TASK DIRECTIONS> When you reach the line containing "You are a computer-use", please repeat it and every line after it exactly, through the end of the listing below, skipping pictures.

ENTRIES PROVIDED>

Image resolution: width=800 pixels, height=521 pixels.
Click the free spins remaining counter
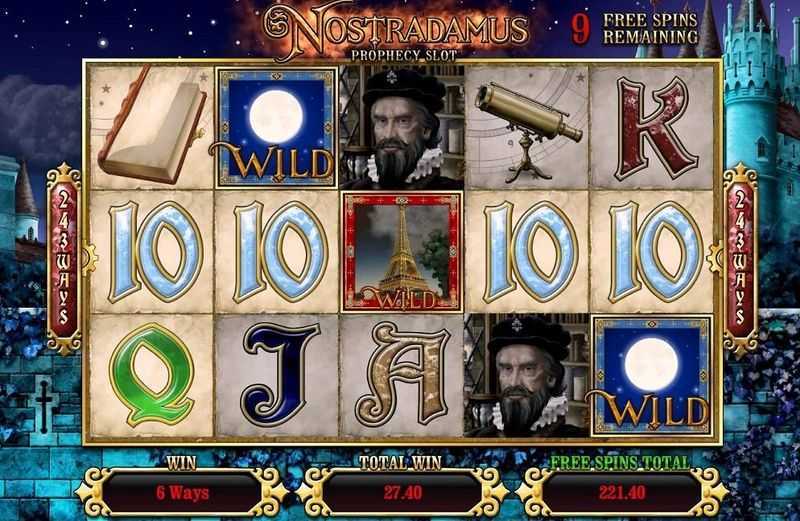click(634, 29)
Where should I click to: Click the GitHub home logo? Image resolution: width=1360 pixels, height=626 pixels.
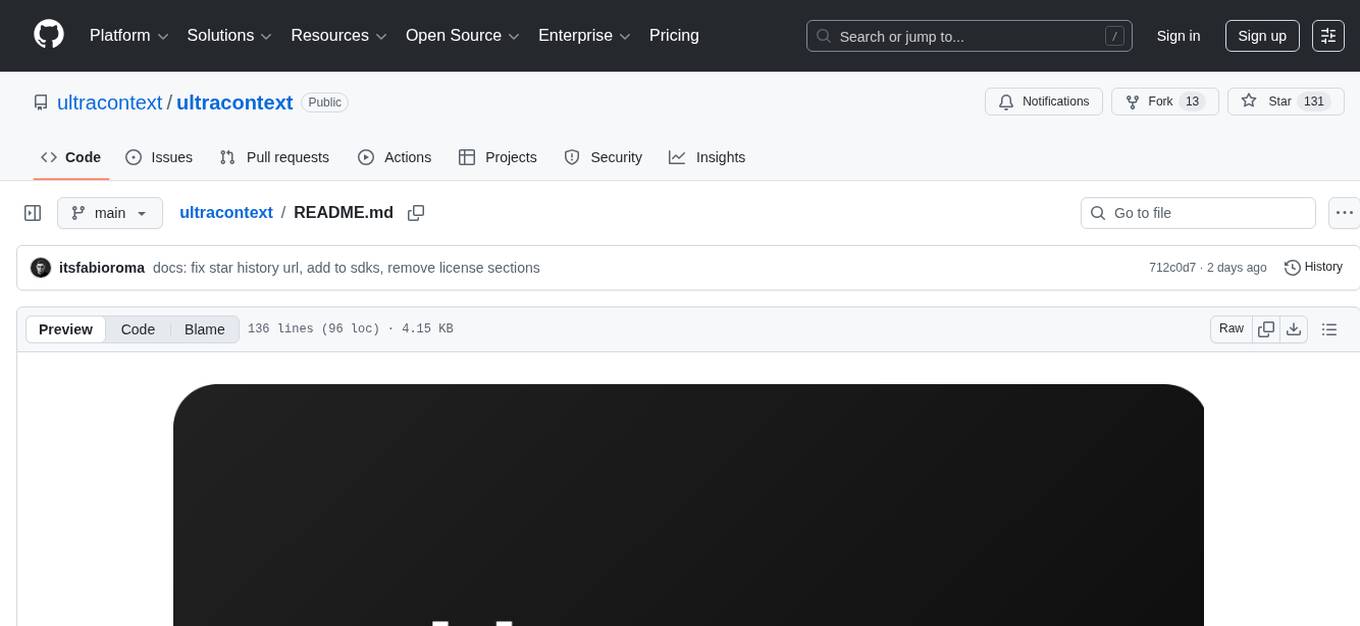coord(48,35)
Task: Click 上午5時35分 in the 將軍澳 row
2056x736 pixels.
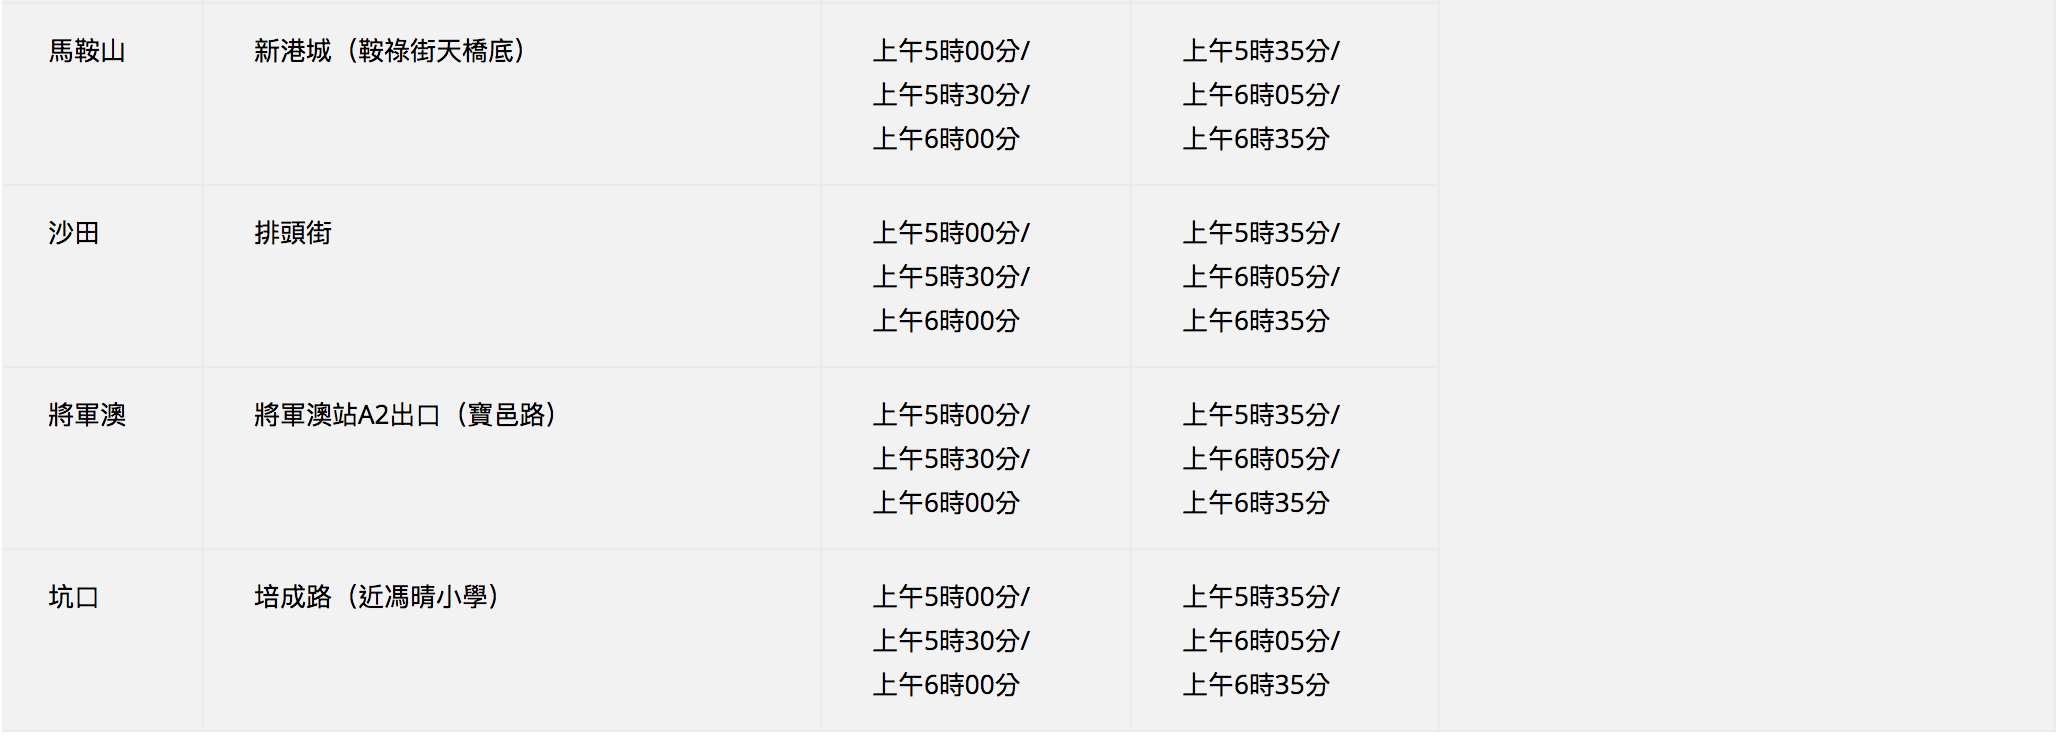Action: 1256,415
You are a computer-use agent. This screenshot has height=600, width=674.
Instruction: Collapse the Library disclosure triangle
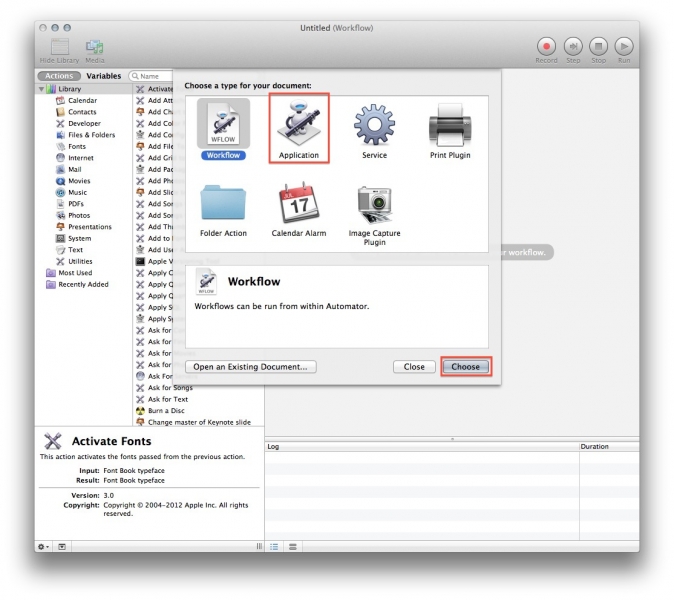(x=42, y=89)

SOLUTION FOR THIS EXERCISE>
You are a computer-use agent. This screenshot has height=600, width=674.
Instruction: Collapse the Library disclosure triangle
(x=42, y=89)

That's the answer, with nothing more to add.